Exercise brief
Please write out exactly the lines of the data below from the line holding "2024-11 FIESC e" through the line holding "SENATRAN (102, 539)", and leave out the rest.

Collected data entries

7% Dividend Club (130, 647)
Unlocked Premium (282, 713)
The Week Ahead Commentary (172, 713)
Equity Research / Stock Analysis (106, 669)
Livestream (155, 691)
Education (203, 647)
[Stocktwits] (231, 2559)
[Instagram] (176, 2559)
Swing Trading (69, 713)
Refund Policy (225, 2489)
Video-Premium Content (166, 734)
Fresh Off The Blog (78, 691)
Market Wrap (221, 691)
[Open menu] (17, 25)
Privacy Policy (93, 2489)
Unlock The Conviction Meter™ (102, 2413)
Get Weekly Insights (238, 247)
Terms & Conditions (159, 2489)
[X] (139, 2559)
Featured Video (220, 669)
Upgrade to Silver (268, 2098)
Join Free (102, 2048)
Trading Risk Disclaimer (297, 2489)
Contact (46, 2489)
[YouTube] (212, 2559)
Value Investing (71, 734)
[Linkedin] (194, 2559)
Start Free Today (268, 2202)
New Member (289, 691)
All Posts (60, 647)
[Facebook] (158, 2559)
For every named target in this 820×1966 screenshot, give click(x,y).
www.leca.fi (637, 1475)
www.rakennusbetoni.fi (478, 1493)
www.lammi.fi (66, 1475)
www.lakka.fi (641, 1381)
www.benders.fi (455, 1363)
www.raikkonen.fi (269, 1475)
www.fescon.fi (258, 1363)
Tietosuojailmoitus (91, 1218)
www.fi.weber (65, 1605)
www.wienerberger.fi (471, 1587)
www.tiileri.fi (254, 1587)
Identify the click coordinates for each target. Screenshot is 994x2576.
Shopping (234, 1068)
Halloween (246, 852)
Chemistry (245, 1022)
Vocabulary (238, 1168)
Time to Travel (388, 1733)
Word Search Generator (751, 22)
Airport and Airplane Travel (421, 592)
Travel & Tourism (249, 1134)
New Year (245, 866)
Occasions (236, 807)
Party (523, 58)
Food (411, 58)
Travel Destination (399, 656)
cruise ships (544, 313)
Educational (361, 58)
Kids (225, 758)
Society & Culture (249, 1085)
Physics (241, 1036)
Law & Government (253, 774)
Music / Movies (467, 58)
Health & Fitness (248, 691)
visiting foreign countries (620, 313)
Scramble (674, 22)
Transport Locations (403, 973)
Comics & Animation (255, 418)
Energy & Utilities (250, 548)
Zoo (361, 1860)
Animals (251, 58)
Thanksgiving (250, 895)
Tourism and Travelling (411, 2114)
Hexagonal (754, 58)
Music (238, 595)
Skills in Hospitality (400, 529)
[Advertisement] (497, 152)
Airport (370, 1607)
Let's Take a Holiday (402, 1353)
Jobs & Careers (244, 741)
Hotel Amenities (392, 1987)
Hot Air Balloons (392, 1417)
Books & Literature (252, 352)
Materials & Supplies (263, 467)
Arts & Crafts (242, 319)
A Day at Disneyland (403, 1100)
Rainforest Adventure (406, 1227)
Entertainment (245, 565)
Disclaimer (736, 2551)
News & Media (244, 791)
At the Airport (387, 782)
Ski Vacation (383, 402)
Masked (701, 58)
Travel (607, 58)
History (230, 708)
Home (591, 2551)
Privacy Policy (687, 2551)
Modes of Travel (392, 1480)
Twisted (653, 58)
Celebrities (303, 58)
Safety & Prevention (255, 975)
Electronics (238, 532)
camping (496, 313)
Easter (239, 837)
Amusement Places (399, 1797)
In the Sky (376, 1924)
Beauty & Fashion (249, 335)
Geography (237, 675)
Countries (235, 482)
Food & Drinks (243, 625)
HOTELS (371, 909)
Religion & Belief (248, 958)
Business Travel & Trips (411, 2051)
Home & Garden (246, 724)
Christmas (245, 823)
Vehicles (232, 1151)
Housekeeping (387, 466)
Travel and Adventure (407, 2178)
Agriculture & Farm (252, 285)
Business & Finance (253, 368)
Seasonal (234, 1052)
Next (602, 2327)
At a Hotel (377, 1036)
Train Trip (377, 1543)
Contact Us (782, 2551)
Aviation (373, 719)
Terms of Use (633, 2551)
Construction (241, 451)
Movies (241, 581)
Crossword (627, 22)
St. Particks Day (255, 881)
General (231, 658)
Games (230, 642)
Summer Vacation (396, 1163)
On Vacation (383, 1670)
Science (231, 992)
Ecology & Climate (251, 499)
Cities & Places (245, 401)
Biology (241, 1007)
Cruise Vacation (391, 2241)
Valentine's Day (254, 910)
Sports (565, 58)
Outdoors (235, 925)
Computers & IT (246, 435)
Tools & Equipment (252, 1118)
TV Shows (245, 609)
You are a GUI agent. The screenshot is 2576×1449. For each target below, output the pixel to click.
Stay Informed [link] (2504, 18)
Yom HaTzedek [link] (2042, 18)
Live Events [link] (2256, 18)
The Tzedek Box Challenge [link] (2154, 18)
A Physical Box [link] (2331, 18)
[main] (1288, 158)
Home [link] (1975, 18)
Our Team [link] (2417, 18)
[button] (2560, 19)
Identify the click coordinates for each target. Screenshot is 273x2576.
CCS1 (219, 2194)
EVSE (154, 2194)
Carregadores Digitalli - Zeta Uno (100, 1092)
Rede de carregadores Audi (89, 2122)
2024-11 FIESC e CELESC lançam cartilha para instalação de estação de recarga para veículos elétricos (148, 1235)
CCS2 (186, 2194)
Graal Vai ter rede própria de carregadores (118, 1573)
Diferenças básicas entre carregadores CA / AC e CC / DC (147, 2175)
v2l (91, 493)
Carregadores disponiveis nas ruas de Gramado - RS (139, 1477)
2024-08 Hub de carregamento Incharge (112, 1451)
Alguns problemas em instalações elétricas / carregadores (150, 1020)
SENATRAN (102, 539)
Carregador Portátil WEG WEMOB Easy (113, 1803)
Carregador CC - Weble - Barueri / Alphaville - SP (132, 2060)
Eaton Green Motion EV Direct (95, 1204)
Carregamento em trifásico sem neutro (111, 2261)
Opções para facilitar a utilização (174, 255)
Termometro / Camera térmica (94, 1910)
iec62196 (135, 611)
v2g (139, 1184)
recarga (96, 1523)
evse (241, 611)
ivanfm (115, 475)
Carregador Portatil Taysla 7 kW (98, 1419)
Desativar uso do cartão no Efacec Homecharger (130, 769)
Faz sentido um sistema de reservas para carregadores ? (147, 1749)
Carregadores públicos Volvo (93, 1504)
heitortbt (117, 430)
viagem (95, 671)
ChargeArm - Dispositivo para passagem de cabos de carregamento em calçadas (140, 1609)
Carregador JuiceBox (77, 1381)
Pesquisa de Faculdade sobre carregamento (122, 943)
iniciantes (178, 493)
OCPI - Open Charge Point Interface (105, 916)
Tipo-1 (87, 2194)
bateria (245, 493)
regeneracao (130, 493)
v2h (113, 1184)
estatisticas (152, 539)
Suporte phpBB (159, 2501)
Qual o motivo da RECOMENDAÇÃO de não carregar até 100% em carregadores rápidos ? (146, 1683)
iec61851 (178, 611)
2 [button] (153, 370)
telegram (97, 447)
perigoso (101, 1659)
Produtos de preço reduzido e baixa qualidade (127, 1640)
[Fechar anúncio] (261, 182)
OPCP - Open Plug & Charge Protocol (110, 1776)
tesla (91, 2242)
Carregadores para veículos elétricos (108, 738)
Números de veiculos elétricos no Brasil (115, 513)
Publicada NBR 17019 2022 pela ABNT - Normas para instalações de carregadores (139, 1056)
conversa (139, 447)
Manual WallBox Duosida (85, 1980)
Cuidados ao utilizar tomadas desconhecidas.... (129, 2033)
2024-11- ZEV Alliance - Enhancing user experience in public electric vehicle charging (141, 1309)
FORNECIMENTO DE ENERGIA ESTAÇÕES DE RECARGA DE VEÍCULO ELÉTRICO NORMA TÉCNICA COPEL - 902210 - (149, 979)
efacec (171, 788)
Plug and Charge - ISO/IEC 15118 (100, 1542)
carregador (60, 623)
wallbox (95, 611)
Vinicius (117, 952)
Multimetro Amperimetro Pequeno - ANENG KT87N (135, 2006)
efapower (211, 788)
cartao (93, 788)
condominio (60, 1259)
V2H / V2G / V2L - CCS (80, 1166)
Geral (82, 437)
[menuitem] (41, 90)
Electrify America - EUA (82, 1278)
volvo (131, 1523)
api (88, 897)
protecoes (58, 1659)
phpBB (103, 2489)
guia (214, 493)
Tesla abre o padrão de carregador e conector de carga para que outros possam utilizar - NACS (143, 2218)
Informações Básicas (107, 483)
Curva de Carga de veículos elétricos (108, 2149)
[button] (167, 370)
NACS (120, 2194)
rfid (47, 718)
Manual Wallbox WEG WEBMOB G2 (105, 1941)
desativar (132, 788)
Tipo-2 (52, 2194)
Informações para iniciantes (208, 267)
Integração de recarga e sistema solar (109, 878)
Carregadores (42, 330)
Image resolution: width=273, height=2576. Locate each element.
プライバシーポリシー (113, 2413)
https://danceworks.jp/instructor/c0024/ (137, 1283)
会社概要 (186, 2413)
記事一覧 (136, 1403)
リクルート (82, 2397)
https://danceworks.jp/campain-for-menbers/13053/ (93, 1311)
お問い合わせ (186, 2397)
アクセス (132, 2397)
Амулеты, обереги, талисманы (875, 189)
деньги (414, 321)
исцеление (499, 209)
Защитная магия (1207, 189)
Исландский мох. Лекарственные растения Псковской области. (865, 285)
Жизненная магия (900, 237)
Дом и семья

Exercise solution
2024-11 FIESC e CELESC lançam cartilha para instalação de estação de recarga para veículos elétricos (148, 1235)
CCS2 (186, 2194)
Graal Vai ter rede própria de carregadores (118, 1573)
Diferenças básicas entre carregadores CA / AC e CC / DC (147, 2175)
v2l (91, 493)
Carregadores disponiveis nas ruas de Gramado - RS (139, 1477)
2024-08 Hub de carregamento Incharge (112, 1451)
Alguns problemas em instalações elétricas / carregadores (150, 1020)
SENATRAN (102, 539)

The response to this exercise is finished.